## Available data:
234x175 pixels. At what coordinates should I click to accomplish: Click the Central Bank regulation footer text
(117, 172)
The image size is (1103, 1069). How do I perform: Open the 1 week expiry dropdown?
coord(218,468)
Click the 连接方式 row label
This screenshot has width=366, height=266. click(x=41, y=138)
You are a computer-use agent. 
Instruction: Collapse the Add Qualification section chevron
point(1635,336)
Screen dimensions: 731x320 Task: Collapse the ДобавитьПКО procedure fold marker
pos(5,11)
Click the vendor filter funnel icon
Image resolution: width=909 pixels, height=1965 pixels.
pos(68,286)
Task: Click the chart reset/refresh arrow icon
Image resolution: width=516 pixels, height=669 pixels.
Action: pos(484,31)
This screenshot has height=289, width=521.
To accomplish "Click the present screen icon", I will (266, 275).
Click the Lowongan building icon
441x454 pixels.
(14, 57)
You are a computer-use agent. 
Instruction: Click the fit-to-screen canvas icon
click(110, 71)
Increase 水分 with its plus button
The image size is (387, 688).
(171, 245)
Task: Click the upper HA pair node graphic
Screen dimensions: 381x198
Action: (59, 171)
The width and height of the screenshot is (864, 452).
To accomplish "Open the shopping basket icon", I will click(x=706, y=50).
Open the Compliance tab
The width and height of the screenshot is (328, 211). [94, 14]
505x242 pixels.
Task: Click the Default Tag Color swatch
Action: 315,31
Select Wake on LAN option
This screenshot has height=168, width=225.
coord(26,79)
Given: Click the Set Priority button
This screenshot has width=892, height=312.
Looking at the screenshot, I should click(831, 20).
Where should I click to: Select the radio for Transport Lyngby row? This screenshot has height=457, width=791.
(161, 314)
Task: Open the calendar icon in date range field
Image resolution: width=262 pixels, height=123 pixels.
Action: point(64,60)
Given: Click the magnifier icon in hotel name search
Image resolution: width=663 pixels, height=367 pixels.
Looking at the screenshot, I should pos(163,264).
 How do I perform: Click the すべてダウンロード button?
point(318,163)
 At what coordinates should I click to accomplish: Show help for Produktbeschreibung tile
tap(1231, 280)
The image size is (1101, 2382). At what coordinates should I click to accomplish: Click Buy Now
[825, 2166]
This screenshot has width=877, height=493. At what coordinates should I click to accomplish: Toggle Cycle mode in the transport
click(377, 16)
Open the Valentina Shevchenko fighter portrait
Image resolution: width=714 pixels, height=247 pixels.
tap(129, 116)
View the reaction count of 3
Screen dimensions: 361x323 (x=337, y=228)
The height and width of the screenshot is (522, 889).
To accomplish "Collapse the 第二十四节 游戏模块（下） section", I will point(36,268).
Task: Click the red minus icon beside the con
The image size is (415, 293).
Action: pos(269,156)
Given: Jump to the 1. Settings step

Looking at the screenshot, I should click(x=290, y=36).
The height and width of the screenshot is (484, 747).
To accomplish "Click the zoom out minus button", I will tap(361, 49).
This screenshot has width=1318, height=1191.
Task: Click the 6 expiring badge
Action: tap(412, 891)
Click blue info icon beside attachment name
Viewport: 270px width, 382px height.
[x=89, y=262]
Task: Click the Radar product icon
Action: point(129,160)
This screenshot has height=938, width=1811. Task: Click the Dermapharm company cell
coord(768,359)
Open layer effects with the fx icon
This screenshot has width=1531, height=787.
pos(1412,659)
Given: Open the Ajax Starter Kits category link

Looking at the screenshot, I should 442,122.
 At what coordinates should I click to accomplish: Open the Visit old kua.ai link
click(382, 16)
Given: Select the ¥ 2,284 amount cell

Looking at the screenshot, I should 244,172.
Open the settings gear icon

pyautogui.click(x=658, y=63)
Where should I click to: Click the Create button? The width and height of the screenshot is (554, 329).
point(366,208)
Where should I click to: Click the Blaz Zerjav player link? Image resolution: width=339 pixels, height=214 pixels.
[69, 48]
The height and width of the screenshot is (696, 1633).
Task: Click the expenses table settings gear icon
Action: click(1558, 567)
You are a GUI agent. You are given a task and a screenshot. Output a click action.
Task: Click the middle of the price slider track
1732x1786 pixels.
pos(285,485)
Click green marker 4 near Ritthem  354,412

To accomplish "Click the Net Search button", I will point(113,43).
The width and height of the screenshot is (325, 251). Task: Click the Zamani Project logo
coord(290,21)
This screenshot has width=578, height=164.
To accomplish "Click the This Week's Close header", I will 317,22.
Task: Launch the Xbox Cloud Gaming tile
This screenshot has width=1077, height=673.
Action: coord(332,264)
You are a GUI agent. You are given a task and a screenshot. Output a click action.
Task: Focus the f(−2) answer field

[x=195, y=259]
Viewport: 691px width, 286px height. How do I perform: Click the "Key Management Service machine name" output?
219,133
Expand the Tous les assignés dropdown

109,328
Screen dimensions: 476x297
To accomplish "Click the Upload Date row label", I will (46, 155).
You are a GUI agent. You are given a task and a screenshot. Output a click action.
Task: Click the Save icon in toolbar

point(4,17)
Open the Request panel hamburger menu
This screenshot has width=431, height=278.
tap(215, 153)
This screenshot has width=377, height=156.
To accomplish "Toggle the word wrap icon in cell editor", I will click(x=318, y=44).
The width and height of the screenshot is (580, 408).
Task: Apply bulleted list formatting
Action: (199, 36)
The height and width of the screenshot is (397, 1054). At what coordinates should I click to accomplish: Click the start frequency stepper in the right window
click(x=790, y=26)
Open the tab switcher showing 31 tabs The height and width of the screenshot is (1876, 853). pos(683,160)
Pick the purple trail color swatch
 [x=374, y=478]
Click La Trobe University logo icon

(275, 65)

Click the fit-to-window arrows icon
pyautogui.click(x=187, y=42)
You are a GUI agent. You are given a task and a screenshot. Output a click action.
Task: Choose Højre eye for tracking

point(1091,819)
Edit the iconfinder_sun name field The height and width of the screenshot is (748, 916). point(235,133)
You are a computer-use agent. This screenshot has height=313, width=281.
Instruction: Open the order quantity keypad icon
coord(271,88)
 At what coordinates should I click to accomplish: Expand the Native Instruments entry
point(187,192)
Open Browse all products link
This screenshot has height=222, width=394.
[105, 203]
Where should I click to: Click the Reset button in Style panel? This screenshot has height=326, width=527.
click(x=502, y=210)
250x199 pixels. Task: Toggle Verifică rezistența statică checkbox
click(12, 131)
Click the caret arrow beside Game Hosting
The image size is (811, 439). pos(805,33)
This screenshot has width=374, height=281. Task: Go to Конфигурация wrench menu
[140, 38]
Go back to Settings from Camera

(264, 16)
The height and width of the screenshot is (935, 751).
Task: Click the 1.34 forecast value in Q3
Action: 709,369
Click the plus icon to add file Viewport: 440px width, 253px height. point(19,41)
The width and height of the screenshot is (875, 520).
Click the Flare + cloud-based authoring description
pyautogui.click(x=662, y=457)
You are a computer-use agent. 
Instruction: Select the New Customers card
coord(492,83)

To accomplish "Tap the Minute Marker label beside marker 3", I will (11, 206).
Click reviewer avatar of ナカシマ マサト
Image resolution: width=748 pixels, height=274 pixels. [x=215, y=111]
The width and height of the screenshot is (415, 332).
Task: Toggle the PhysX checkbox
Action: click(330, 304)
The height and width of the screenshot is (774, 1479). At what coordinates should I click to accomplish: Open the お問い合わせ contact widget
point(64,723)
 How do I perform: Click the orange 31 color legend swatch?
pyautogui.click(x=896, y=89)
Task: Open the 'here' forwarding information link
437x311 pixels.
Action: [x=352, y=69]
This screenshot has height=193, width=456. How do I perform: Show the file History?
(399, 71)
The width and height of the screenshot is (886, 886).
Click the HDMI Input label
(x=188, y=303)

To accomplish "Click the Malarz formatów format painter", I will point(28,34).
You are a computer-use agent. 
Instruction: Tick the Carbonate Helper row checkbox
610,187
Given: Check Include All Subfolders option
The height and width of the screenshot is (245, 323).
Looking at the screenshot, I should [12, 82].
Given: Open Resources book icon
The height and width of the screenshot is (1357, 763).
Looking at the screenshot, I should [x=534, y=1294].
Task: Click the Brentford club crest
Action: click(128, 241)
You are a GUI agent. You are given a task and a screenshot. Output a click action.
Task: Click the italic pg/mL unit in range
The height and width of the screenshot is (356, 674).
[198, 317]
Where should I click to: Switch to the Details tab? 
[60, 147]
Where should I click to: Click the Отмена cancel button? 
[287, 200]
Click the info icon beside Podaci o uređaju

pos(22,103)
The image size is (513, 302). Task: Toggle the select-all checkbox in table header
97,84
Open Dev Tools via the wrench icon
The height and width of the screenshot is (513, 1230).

## Task:
In the listing above, find the line containing "Instruction: Collapse the" and the line containing "Task: Click the chart", then repeat those two lines and everything between them exactly.

## Answer area:
Instruction: Collapse the Add Qualification section chevron
point(1635,336)
Screen dimensions: 731x320 Task: Collapse the ДобавитьПКО procedure fold marker
pos(5,11)
Click the vendor filter funnel icon
Image resolution: width=909 pixels, height=1965 pixels.
pos(68,286)
Task: Click the chart reset/refresh arrow icon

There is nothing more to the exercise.